TEXT SHOWN →
------
Seqanswers Leaderboard Ad

Collapse
X
 
  • Filter
  • Time
  • Show
Clear All
new posts
  • gaffa
    Member
    • Oct 2010
    • 82

    Accepted practices of NGS quality filtering?

    Hi all,

    There is a lot of software for performing various forms of quality control and filtering on short read data generated by NGS platforms, but it's harder to find information about what decisions one should make when doing filtering - where to put your thresholds, how much to trim etc.

    I have just begun to map >100 bp Illumina reads to a small genome but I seem to have a lot of noise in the data set (both adapter contamination and low quality sequence) resulting in low mapping rates. Quality plummets towards the 3' end, and trimming all reads gives better rates but then of course, you don't want to trim away good sequence.

    I understand BWA has a pretty neat approach to trimming reads individually (the -q flag), but there is the question of what value to set for this parameter.

    Other approaches, like discarding whole reads exceeding some minimum thresholds, counting ambiguous bases ("N"'s), looking for little windows of poor-quality sequence etc. are also mentioned every now and then and sound good in principle but here too it is hard to know exactly how much of a given approach one should do. Another thought here is that if a read is really bad it probably won't align anyway - but it still feels better to identify and exclude these reads beforehand, right? I also thought about mapping full-length reads, then trimming unmapped reads and trying them again. It seems like there are many different approaches one could take but it's not obvious what would be best.

    Since this is such a common task it would seem that some kind of standard practices would start to emerge after a while - atleast there should be a lot of people with experience of these kind of decisions. So does anyone have any opinions on this, or possibly links to other resources on the topic? Many thanks in advance.
  • Bruins
    Member
    • Feb 2010
    • 78

    #2
    perhaps someone could recommend a book on this subject, if one exists? I find myself worrying about these questions too.

    Comment

    • simonandrews
      Simon Andrews
      • May 2009
      • 870

      #3
      Originally posted by Bruins View Post
      perhaps someone could recommend a book on this subject, if one exists? I find myself worrying about these questions too.
------
RECORD EXCERPTS →
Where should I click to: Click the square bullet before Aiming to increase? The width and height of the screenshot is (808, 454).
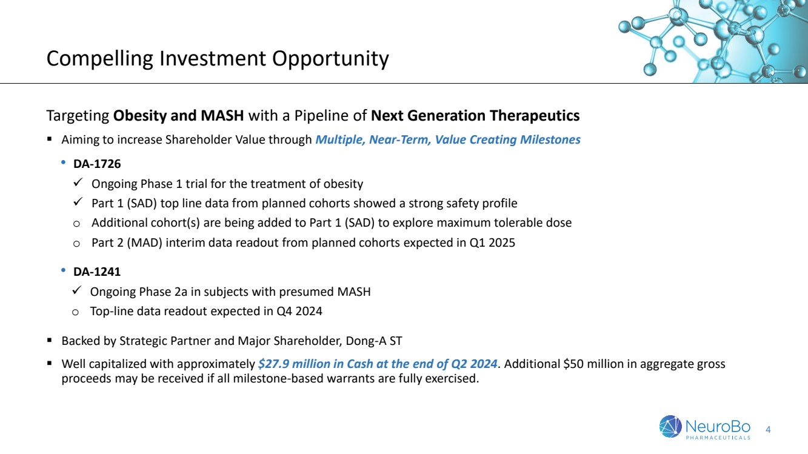point(50,140)
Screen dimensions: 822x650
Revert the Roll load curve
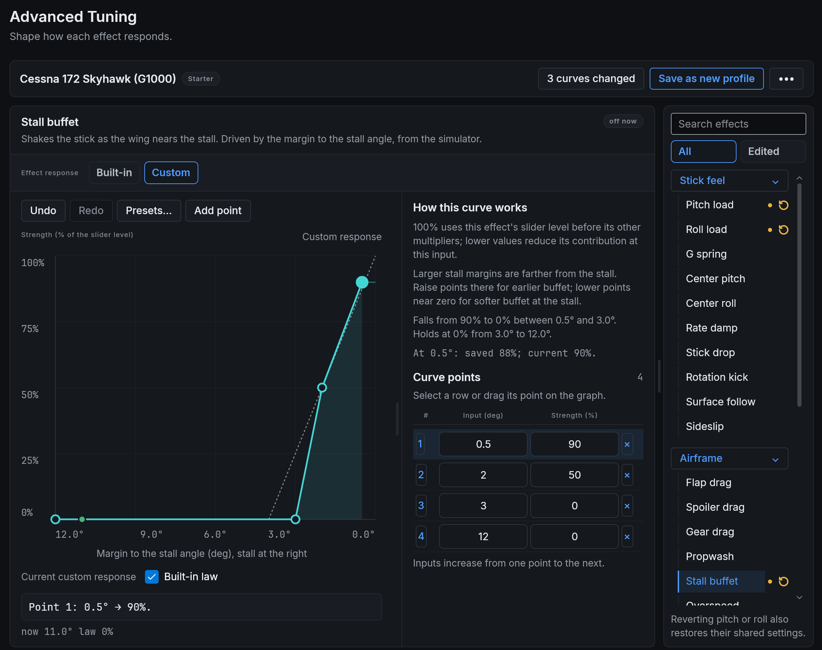click(x=783, y=230)
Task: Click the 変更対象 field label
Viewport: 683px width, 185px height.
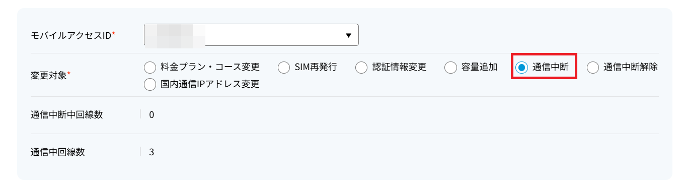Action: click(x=51, y=76)

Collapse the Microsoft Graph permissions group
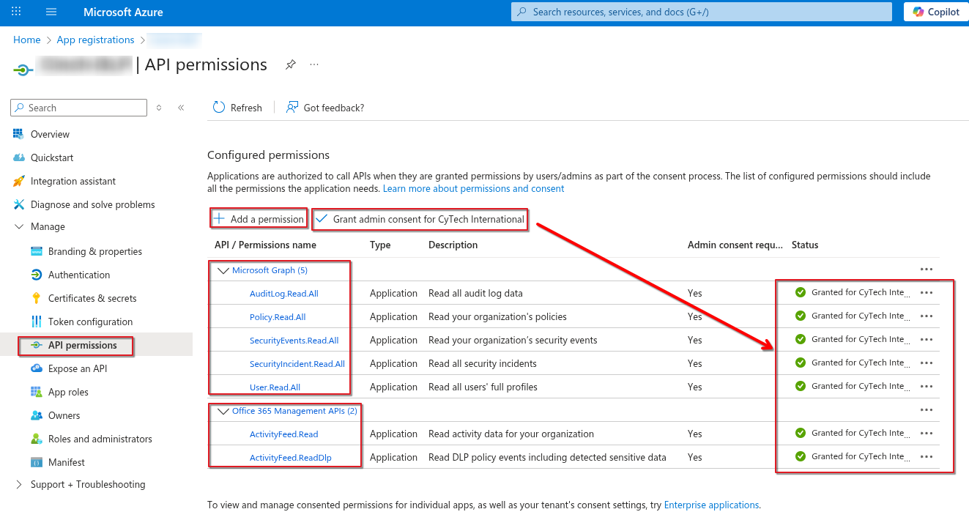tap(223, 270)
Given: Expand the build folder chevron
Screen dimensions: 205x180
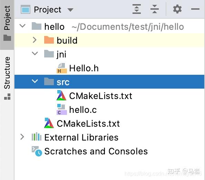Looking at the screenshot, I should (x=35, y=40).
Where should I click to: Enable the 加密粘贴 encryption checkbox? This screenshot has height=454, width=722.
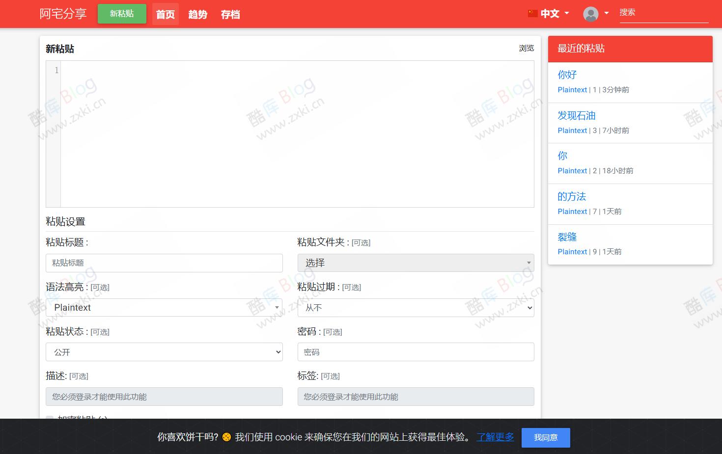tap(49, 418)
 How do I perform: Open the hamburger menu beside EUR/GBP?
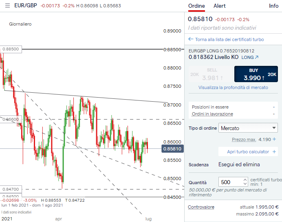(x=7, y=6)
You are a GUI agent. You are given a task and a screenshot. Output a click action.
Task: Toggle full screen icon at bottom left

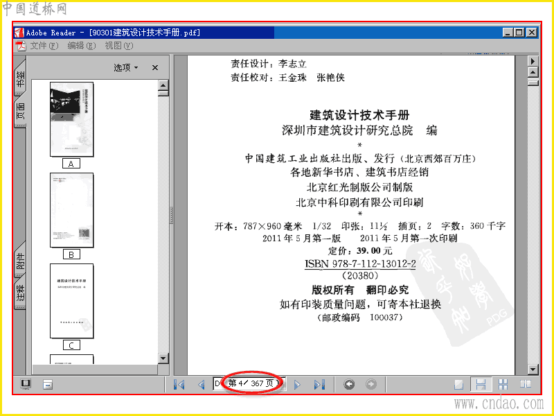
------
TASK 1 → Which BWA flag does the first poster in the forum thread on NGS quality filtering name as a way to trim reads individually?
TASK 2 → List the usernames of all the posters in the forum thread on NGS quality filtering.
TASK 3 → Pick up the forum thread on NGS quality filtering after its last line and write the reply that simonandrews posts beneath the quoted message from Bruins.
The records can be set aside entirely.

TASK OUTPUT 1 → The -q flag.

TASK OUTPUT 2 → gaffa, Bruins, simonandrews

TASK OUTPUT 3 →
      Good luck with that! This field is new enough that I don't think anyone has a definitive answer for what you should filter and at what cutoff. If there is a book on this I'm not sure I'd trust it.

      I suppose this boils down to there being two kinds of quality problems, either you're making calls with low confidence or you're making correct calls of something you don't want (eg adapters).

      For low confidence data you would ideally be able to leave this all in place and have your downstream analysis tools take this into account when analysing it, so mappers and aligners won't care too much if low confidence calls mismatch. This allows you to retain as much information as possible - which should be a good thing. However this falls down if the scores assigned to your calls prove not to be accurate - which is probably the case a lot of the time. This will lead to you ignoring good quality data because of the poor data on the end. We've therefore often decided in our data to trim really poor sequence (normally by truncating a whole run at a particular position) since aligners then have less excuse for getting the mapping wrong.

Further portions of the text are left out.